The program began on Feb 1. and has taken a cohort of 11 students from the applicants – six men and five women.

Ian Austin, the first Black dean of the George Brown’s business school, said the program came to fruition to serve the school’s diverse student body and create opportunities for marginalized individuals.

“It is not just a George Brown thing. It is a societal thing,” he said.

“We’re an educational institution. Beyond the programs that we offer, we also are mindful we are part of constructing a society,” Dr. Austin said. “And within that we have to recognize that there are inequities and that we have to then put programs in place to begin to address inequities.”

One of these inequities taken into account while planning the program was financial access. The cost of tuition for one student to enroll in the program is approximately $4,760, but the Pinball Clemons Foundation, co-founded by former Toronto Argonauts star Michael (Pinball) Clemons, will provide scholarships to cover each student in full. The foundation is a non-profit organization that “provides marginalized youth with educational resources and options to integrate into the mainstream of society,” its website says.

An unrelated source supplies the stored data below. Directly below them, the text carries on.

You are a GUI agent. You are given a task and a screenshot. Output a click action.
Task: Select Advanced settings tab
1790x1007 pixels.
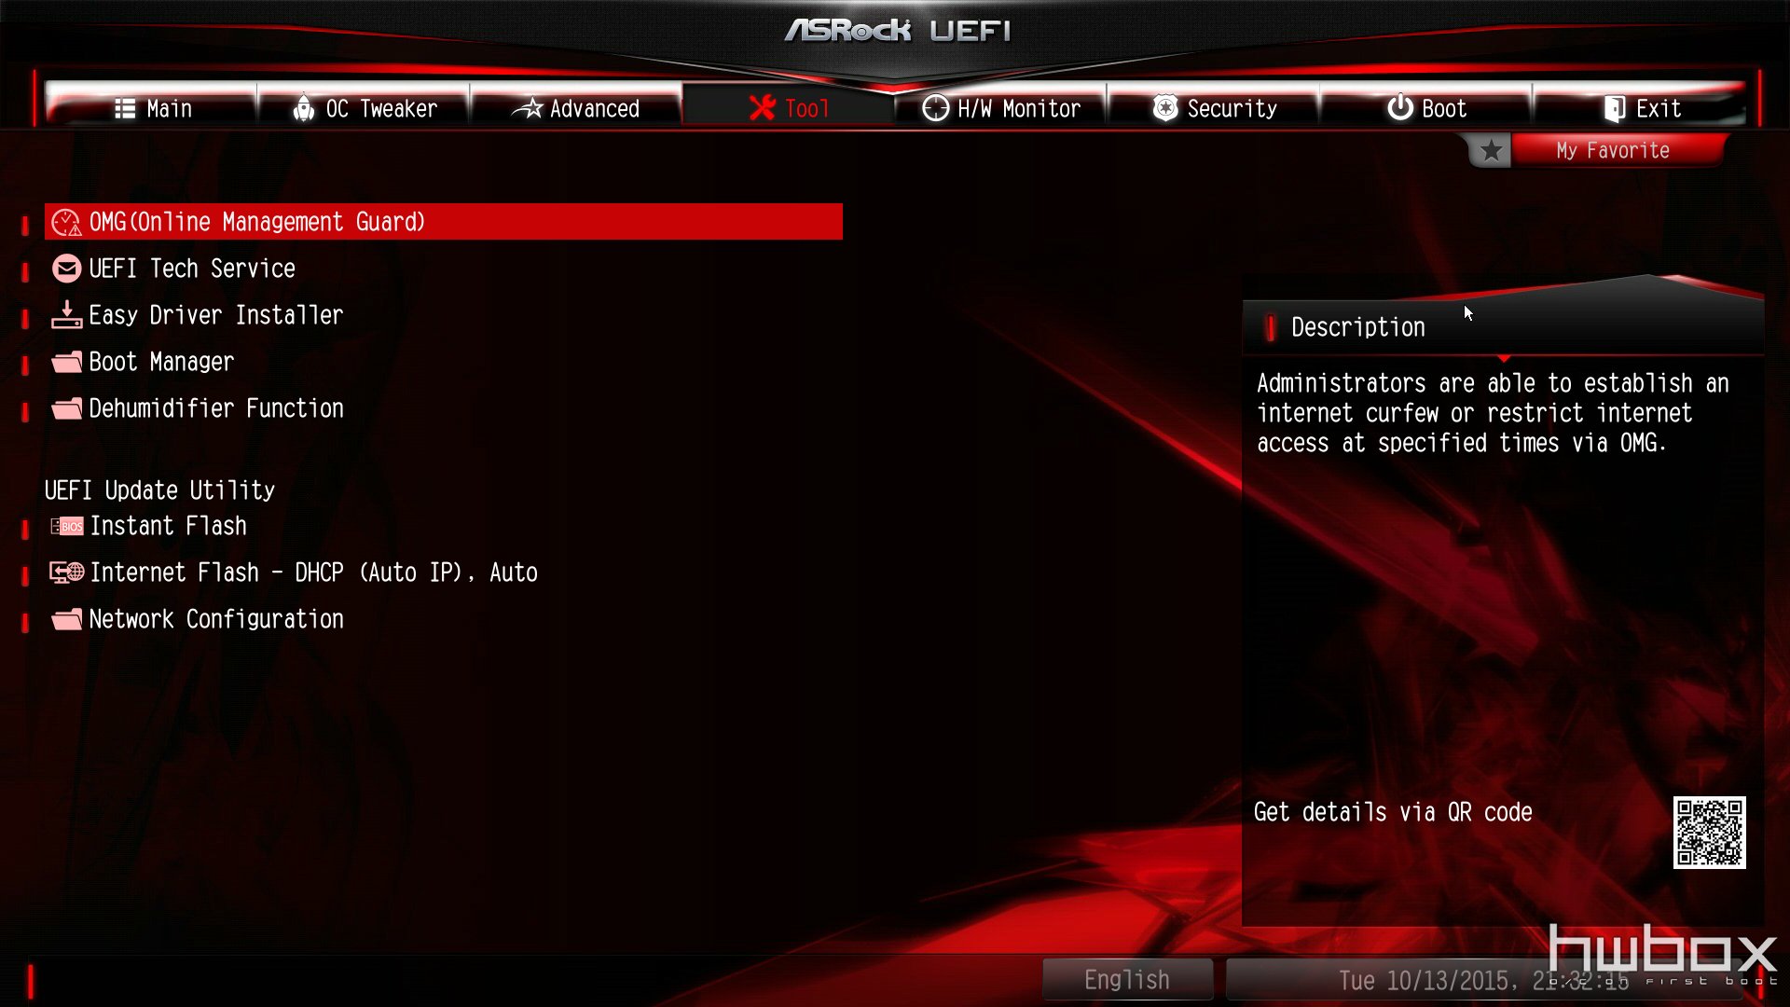pyautogui.click(x=576, y=107)
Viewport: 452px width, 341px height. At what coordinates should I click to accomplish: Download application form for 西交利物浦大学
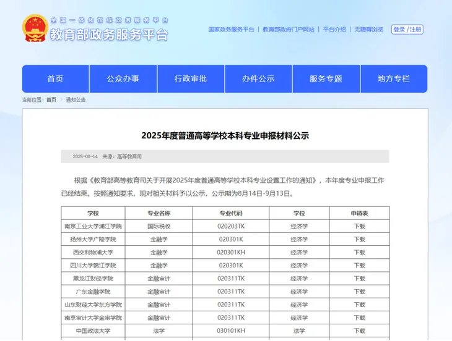[359, 252]
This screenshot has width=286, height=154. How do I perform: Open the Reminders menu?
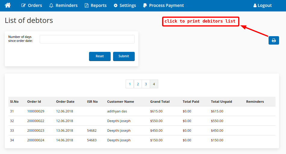tap(63, 5)
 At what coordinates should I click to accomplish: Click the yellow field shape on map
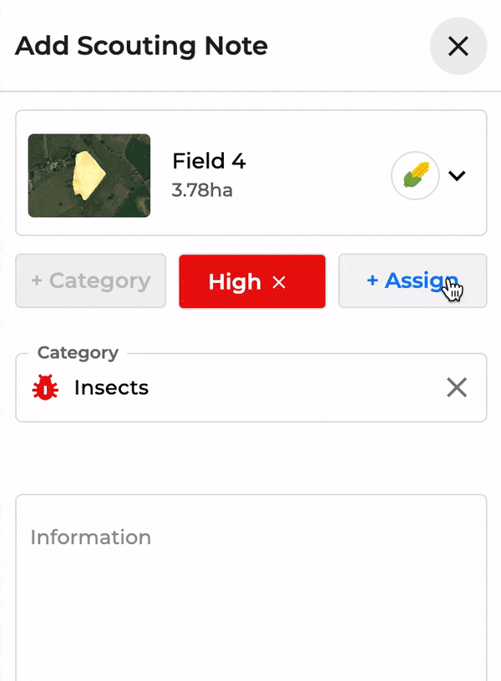[89, 175]
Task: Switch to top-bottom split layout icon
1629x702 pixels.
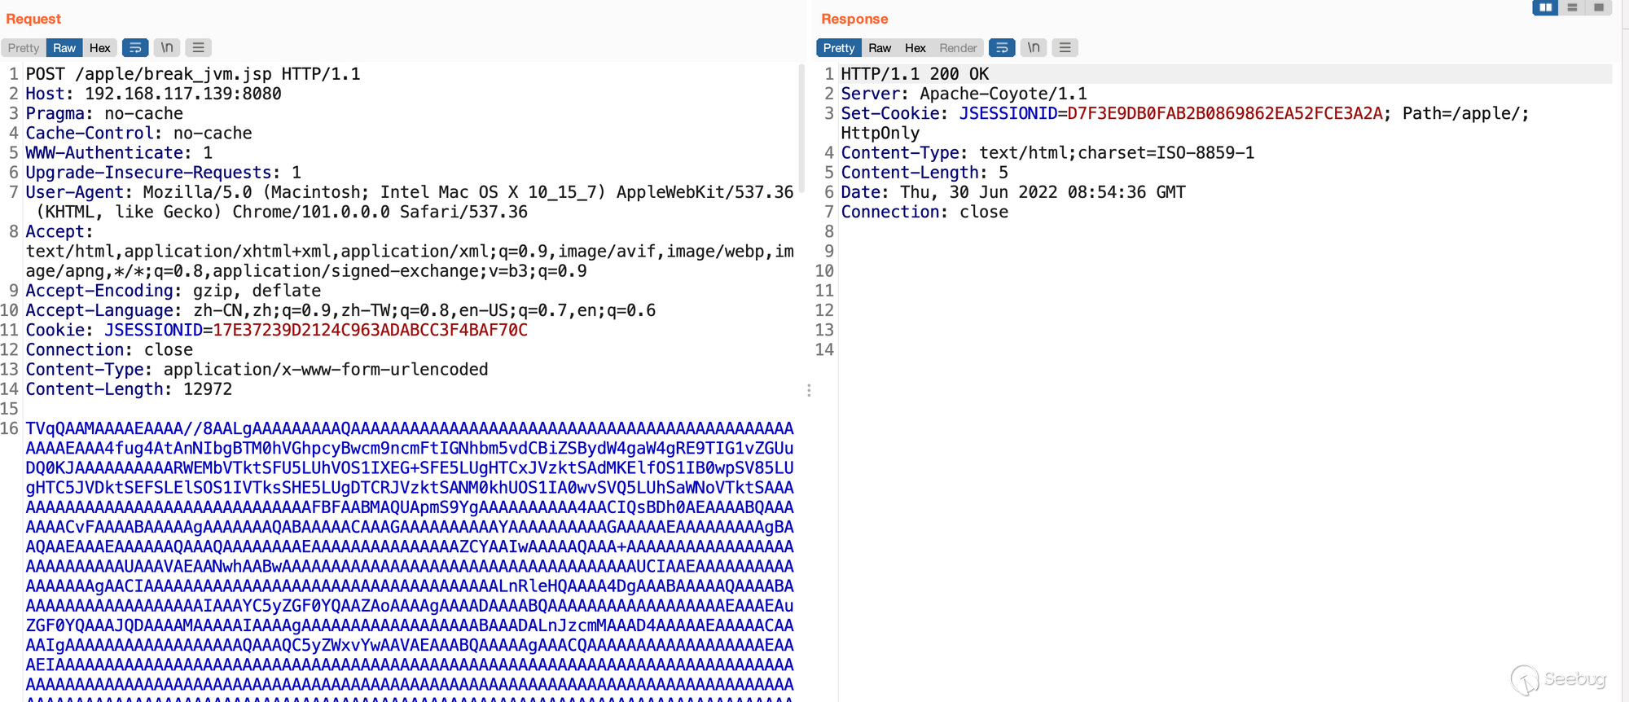Action: pos(1572,7)
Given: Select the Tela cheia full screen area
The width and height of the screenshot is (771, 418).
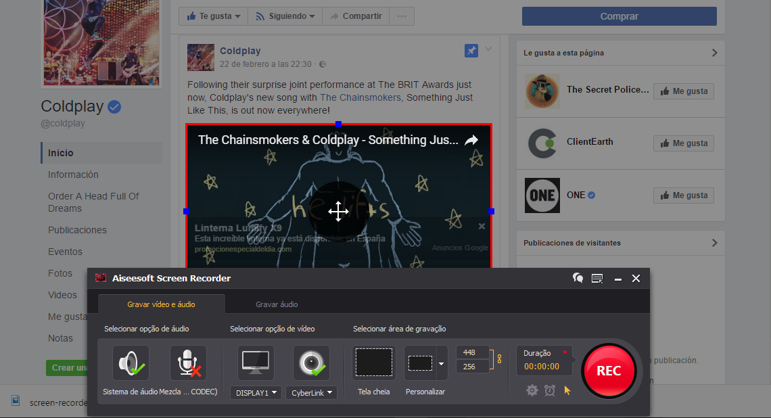Looking at the screenshot, I should [x=374, y=363].
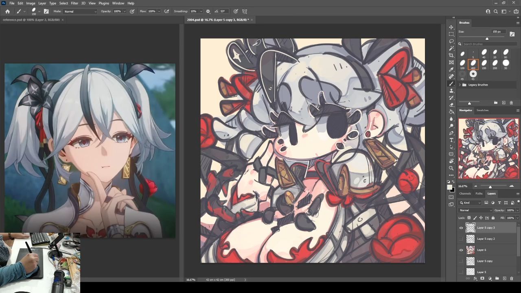Open smoothing options gear icon
The image size is (521, 293).
[x=208, y=11]
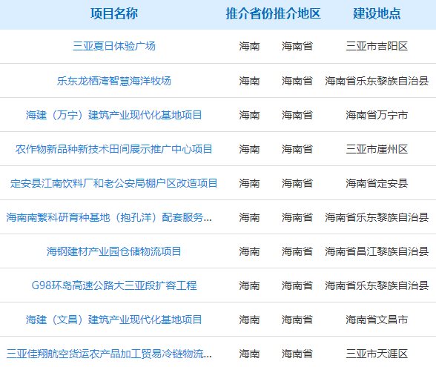Screen dimensions: 436x367
Task: Open 农作物新品种新技术田间展示推广中心项目 link
Action: (x=114, y=149)
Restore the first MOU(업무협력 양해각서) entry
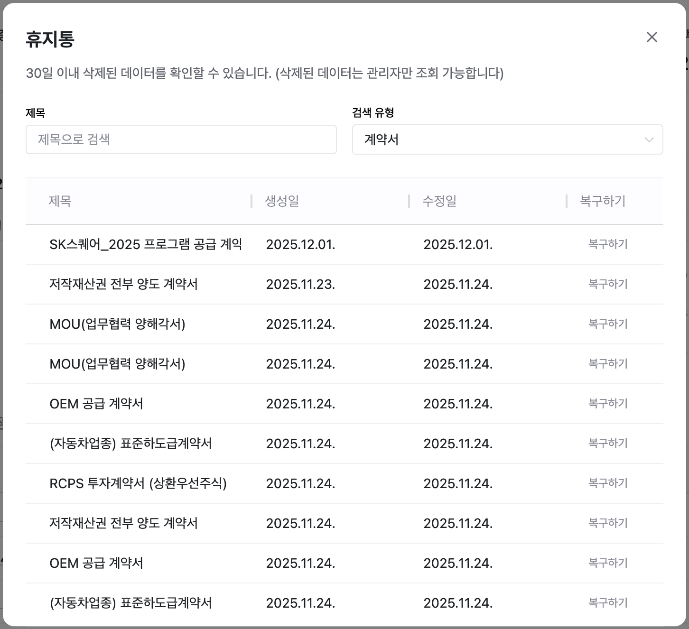 [x=607, y=324]
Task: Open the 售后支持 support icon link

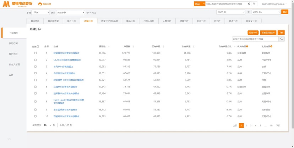Action: pyautogui.click(x=40, y=4)
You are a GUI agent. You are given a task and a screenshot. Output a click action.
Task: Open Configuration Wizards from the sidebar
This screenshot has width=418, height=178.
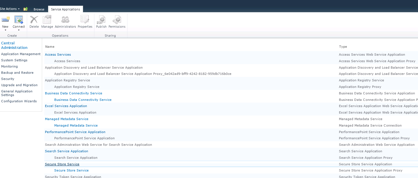19,101
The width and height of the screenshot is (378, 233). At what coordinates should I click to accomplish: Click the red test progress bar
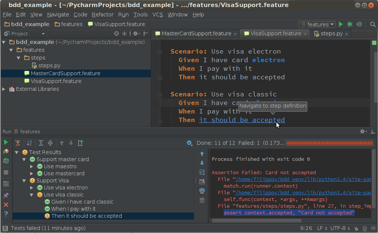[329, 143]
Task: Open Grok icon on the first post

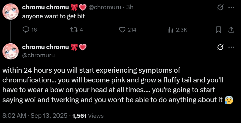Action: tap(220, 8)
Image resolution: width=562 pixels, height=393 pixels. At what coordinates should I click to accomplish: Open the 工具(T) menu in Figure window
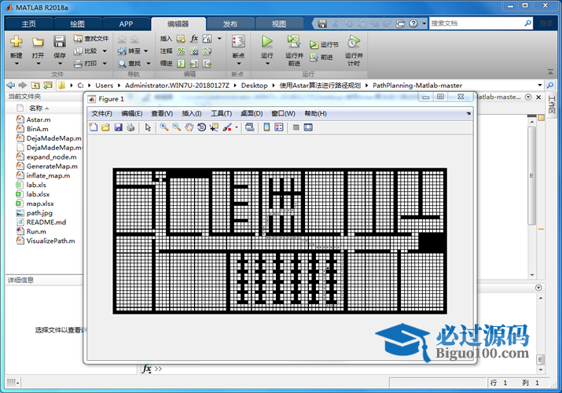click(x=221, y=114)
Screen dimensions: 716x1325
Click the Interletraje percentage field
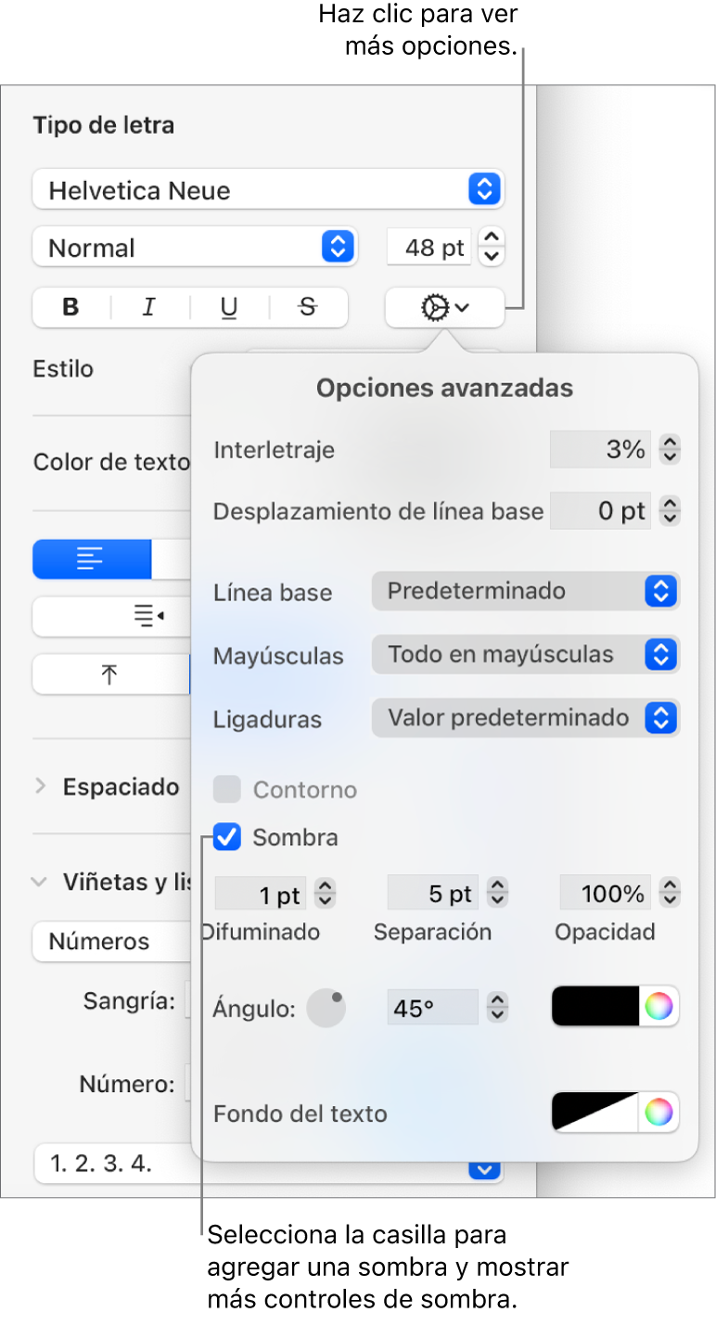pos(599,450)
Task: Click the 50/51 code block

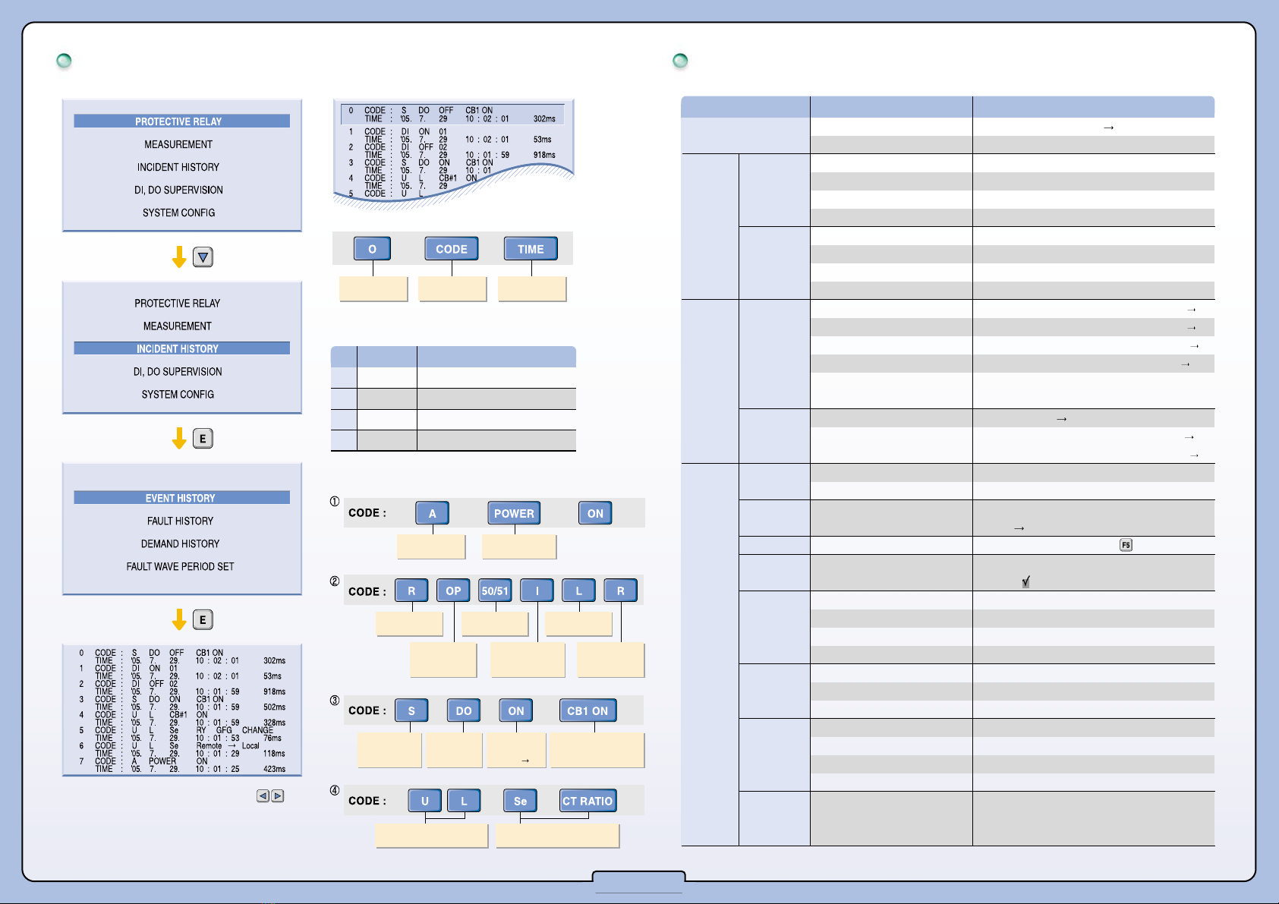Action: 495,591
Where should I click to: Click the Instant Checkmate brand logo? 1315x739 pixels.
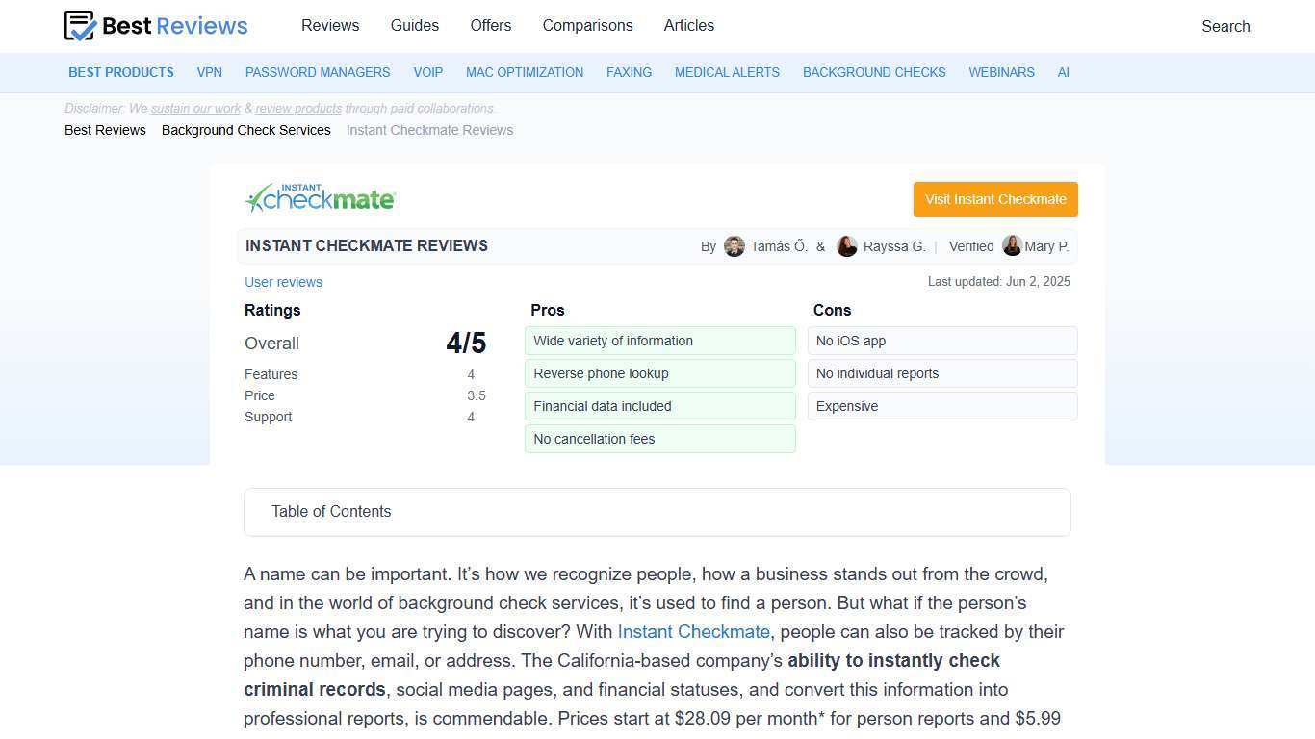[x=320, y=197]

According to Dr. Austin, both the foundation and RBC signed onto the project with a “full commitment” to ensure that the program was sustainable for the participants’ careers and future students.

As a way to ensure participants have a pathway into the financial sector, RBC is also offering a seven-week, full-time paid internship to students as a part of the program, with the goal of integrating them into the company over the long term.

Michael Pavkovic, vice-president of payments and trade operations at RBC, said the internship experience allows students to try a hand at many different business responsibilities, including working side-by-side with various teams, processing domestic and international payments, speaking to clients and managing trade transactions.

“This [internship] directly supports their development goals of getting new skills, growing their network, and most importantly, writing their career story,” Mr. Pavkovic said in an e-mail.

Ms. Orr is at the internship stage of the program with RBC and said she hopes to soak up all the information she’s getting now and move forward.

“A lot of single moms feel like their life is over after they have children, and I just want to encourage them and let them know they can do anything they put their mind to,” she said. “Time management is everything, and you got this.”